C’est également une manière d’élargir le vivier de nouveaux talents, alors que les inconditionnels du sport sont décontenancés par la domination des lutteurs étrangers, arrivés dans l’archipel depuis les années 1990.
Aujourd’hui, les trois uniques « yokozuna » (le rang le plus élevé qu’un sumotori peut atteindre) sont tous mongols, et l’un d’eux, Hakuhô, a décroché en janvier un record historique en remportant son 33e titre de champion.
Mais la féminisation demeure limitée: dans les écoles primaires, on dénombre seulement une fille pour presque 300 garçons participant aux compétitions junior, selon la Fédération japonaise de sumo.
Surtout, l’acceptation sociale peine à suivre: « Effacer les différences entre hommes et femmes reste difficile, il faut changer les mentalités au Japon », affirme Anna Fujita.
Son rêve serait de fouler un jour la terre du Kokugikan. Moins dans l’espoir de gagner un titre que pour faire évoluer les moeurs.
Sa détermination apparaît sans faille.
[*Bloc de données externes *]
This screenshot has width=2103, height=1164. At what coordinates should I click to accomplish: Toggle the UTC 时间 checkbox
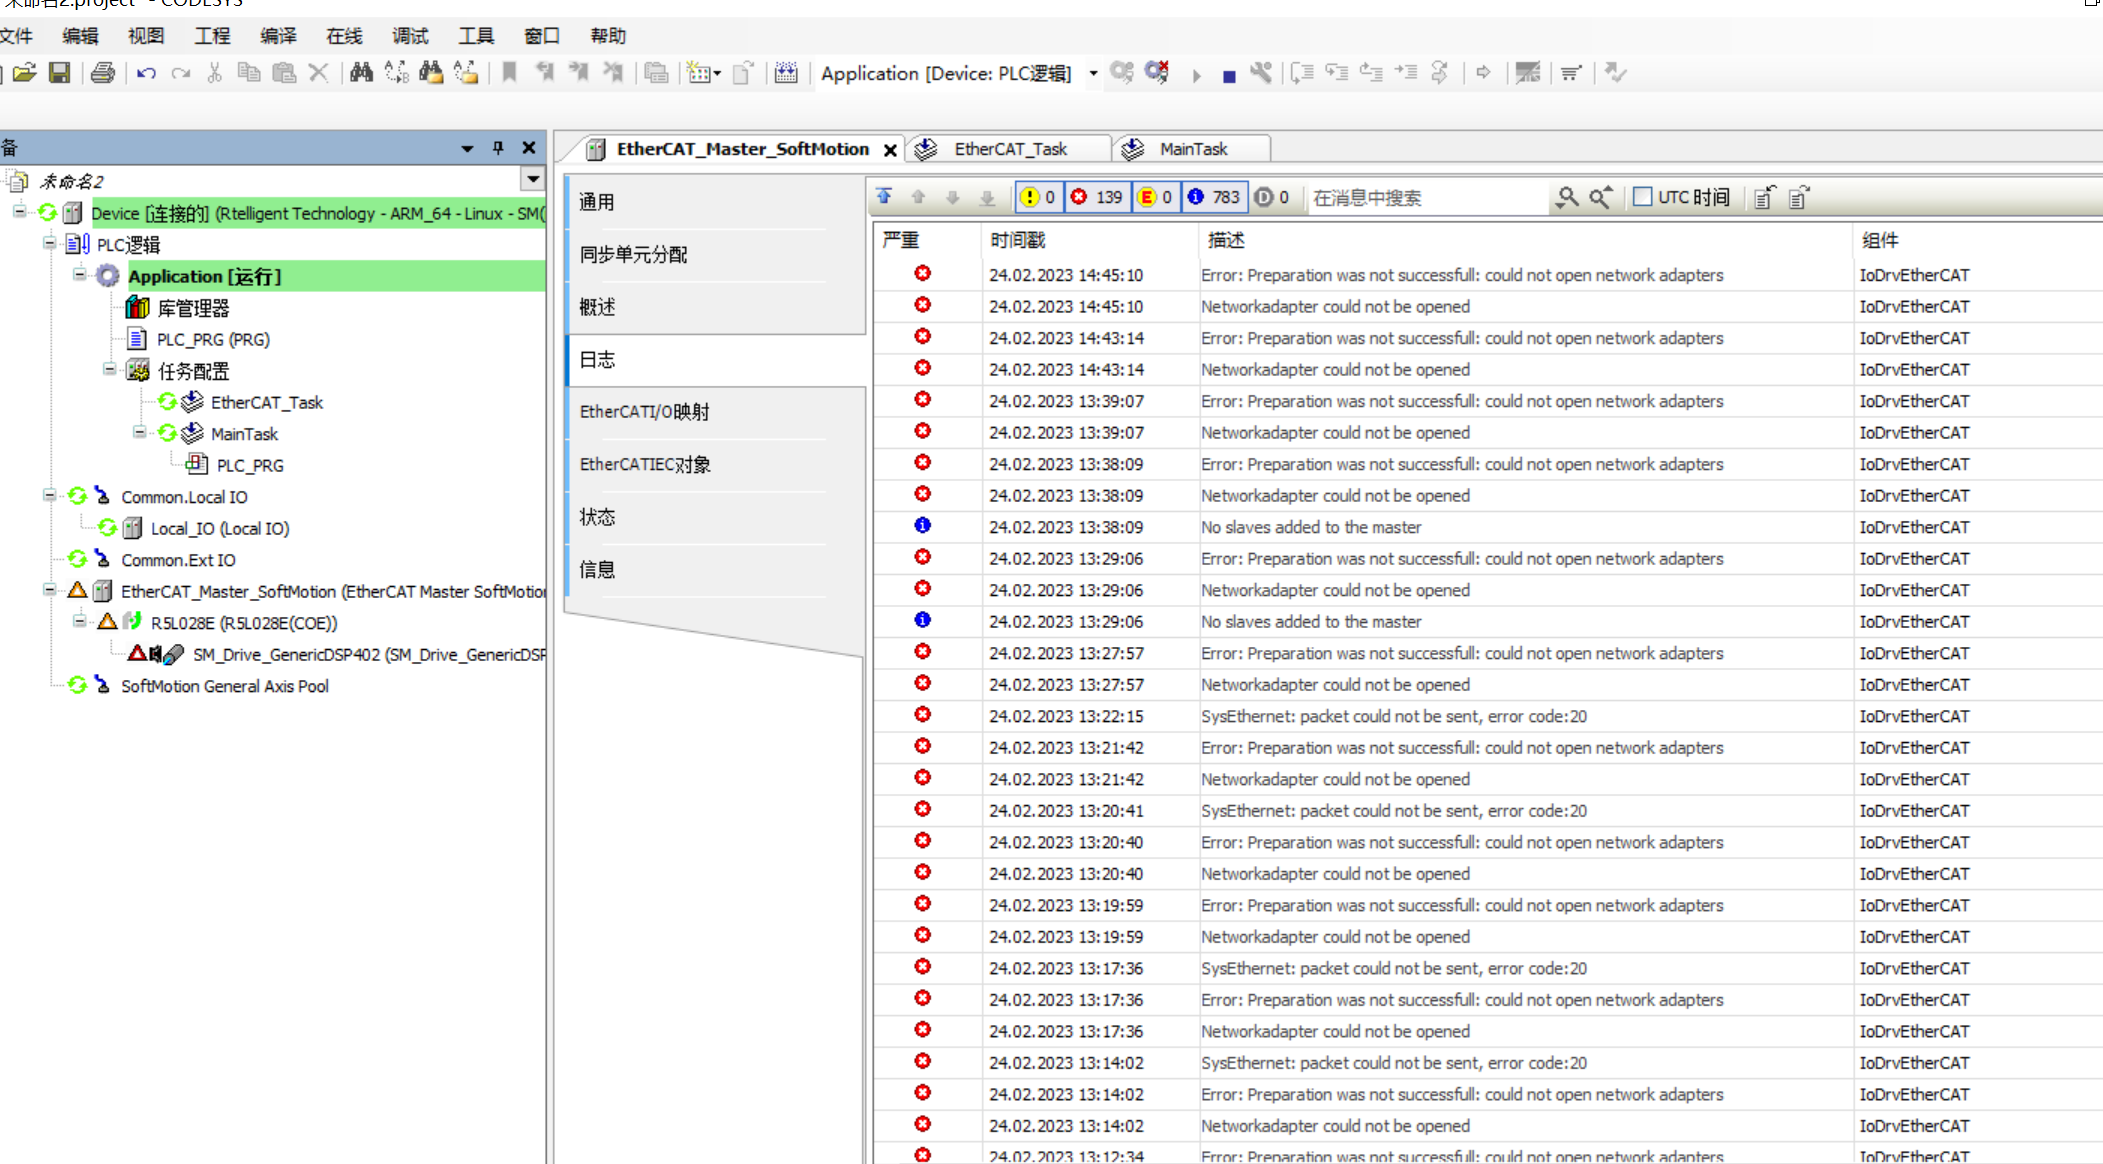1642,197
Le jour, c’est une étudiante modèle en histoire taïwanaise à l’Université de Tokyo… et chaque soir, elle s’exerce à combattre de jeunes hommes corpulents dans l’arène du club de sumo universitaire.
Anna n’a rien dit à ses parents de sa passion: elle attend son diplôme, voire d’être mariée, pour leur faire la surprise.